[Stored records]
..........

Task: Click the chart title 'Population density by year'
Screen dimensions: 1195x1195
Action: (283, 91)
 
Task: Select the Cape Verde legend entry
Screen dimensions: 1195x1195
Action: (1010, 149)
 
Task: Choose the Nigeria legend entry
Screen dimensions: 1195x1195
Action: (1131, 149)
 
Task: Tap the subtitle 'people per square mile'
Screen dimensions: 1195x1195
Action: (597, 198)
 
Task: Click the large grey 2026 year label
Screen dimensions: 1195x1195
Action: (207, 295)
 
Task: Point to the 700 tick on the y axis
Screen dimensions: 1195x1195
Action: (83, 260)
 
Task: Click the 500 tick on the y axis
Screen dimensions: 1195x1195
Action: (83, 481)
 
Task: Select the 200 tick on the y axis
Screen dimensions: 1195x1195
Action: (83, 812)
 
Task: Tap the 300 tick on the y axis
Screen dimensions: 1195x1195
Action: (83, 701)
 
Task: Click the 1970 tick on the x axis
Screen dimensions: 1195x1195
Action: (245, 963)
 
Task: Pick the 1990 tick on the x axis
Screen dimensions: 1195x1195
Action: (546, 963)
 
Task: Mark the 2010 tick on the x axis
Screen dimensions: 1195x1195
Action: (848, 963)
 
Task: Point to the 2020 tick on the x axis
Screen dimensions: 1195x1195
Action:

..........

(Exercise description) Recast the whole listing above as a numbered list, leaving out the blank lines.

(Reply)
1. Task: Click the chart title 'Population density by year'
2. Screen dimensions: 1195x1195
3. Action: (283, 91)
4. Task: Select the Cape Verde legend entry
5. Screen dimensions: 1195x1195
6. Action: (1010, 149)
7. Task: Choose the Nigeria legend entry
8. Screen dimensions: 1195x1195
9. Action: (1131, 149)
10. Task: Tap the subtitle 'people per square mile'
11. Screen dimensions: 1195x1195
12. Action: (597, 198)
13. Task: Click the large grey 2026 year label
14. Screen dimensions: 1195x1195
15. Action: (207, 295)
16. Task: Point to the 700 tick on the y axis
17. Screen dimensions: 1195x1195
18. Action: (83, 260)
19. Task: Click the 500 tick on the y axis
20. Screen dimensions: 1195x1195
21. Action: (83, 481)
22. Task: Select the 200 tick on the y axis
23. Screen dimensions: 1195x1195
24. Action: (83, 812)
25. Task: Tap the 300 tick on the y axis
26. Screen dimensions: 1195x1195
27. Action: (83, 701)
28. Task: Click the 1970 tick on the x axis
29. Screen dimensions: 1195x1195
30. Action: (245, 963)
31. Task: Pick the 1990 tick on the x axis
32. Screen dimensions: 1195x1195
33. Action: (546, 963)
34. Task: Mark the 2010 tick on the x axis
35. Screen dimensions: 1195x1195
36. Action: (848, 963)
37. Task: Point to the 2020 tick on the x axis
38. Screen dimensions: 1195x1195
39. Action:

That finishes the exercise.